*Text*:
In this week's episode of The Unlock Lab, I share how long it took me to believe I am allowed to be discerning about who gets access to me and what gets my attention. Worthiness has been one of my deepest wounds, and for years that translated into overgiving, overextending, and saying yes when my whole body was saying no.​


Learning I’m Allowed To Be Discerning


I used to believe that being of service meant never turning people away: if someone wanted my time, I felt like I “should” give it. If an opportunity came across my path, I told myself it might be the one, so I’d better not close the door. Underneath that was a scarcity story fear that if I said no, nothing else would come, or I’d somehow miss my one shot.​


You Are Sovereign


Here’s the truth I want you to feel in your bones: you are sovereign. You get to decide what is for you and what is not. You get to say, “These people get more access, these people get limited access, and these people don’t get access at all.” That isn’t about being superior or ego driven; it’s about finally honoring your time, energy, and nervous system.​


Most of us are conditioned to live by “shoulds”: be a team player, go to every gathering, say yes to every meeting, pick up every call, be endlessly available. We rarely stop to ask, “Do I actually want this? Does this feel good in my body? Is this aligned with what I say I want for my life?” Discernment is that pause, the shift from autopilot to intentional choice.​


Access Is a Privilege


A mantra that has changed my life is: access is a privilege. Out of billions of people on this planet, the ones who get your time and presence are privileged to be in your world. That includes colleagues, clients, friends, and yes, even family. Access is not automatic, and it doesn’t have to be forever just because it once was.​


I talk in the episode about how I used to say yes to nearly every “let’s connect” message or “pick your brain” request. I’d stay on calls longer than my energy could afford because I wanted to be supportive and available. Over time, I realized I was pouring my best energy into people and situations that hadn’t actually earned that level of access, which meant I had less capacity for my own healing, my business, and the relationships that truly filled my cup.​


The Hidden Cost of Saying Yes to Everything


The cost of not being discerning shows up everywhere:

  1. In your calendar: days stacked with meetings that don’t really need you there.

  2. In your relationships: spending time with people who leave you drained instead of nourished.

  3. In your opportunities: accepting things that aren’t aligned because you’re afraid nothing else will come.

*Dataset extract*:

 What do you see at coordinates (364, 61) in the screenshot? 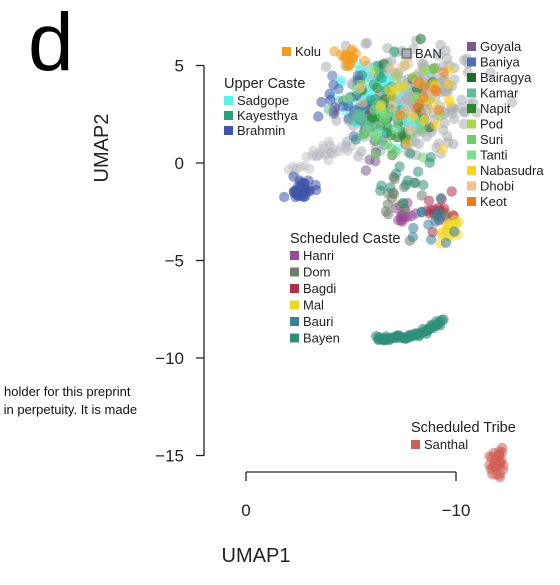
I see `point-kolu` at bounding box center [364, 61].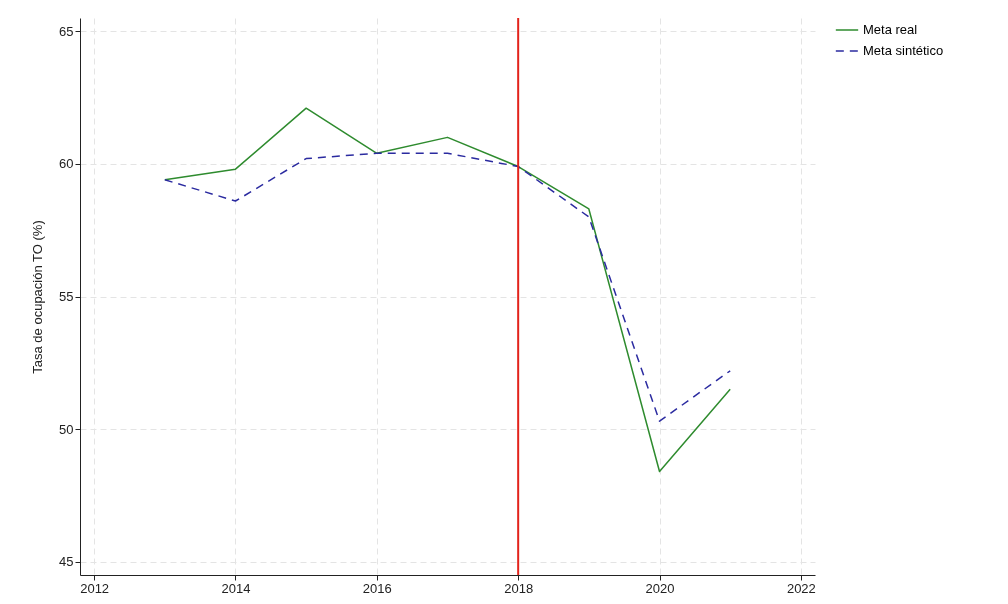 Image resolution: width=1008 pixels, height=604 pixels. Describe the element at coordinates (66, 31) in the screenshot. I see `y-tick-label: 65` at that location.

*Required tasks*:
(A) List every "should" that the post on being discerning says most of us are conditioned to live by.
(B) Write the next part of the post on being discerning, picking up right after its final sentence.

*Answers in order*:
(A)
- be a team player
- go to every gathering
- say yes to every meeting
- pick up every call
- be endlessly available

(B)
I share a story about a client in a high-stress role who felt she had to attend every single meeting she was invited to. When we looked more closely, she saw that many of those meetings were not mission critical and could be declined, delegated, or shortened. Once she started making more discerning choices, she felt less overwhelmed and more grounded, and her actual impact at work improved.​


From Scarcity to Self-Trust


The big shift underneath discernment is moving from scarcity to self-trust. Scarcity says, “If I don’t say yes, I’ll lose something,” while self-trust asks, “Does this feel right for me?” Scarcity pushes you to accept misaligned invitations out of fear; discernment reminds you that when you say no to what isn’t for you, you create space for what is.​


Sometimes that space feels uncomfortable at first. Your calendar might look emptier. You might have fewer social plans or fewer “networking” calls. But that quiet is not proof you made a mistake; it’s an opening. It’s where your energy can come back to you so that the next yes can be wholehearted instead of half-hearted.​


A Simple Practice to Build Your Discernment Muscle


Discernment is a muscle, and you don’t have to perfect it overnight. In the episode, I offer one simple, powerful practice: whenever you can, give yourself 24 hours before saying yes or no. That pause helps you step out of your automatic response system that is likely unconscious and into clarity.​


In that space, you can ask yourself:

  1. What do I actually want here?

  2. How does my body feel when I imagine saying yes? Saying no?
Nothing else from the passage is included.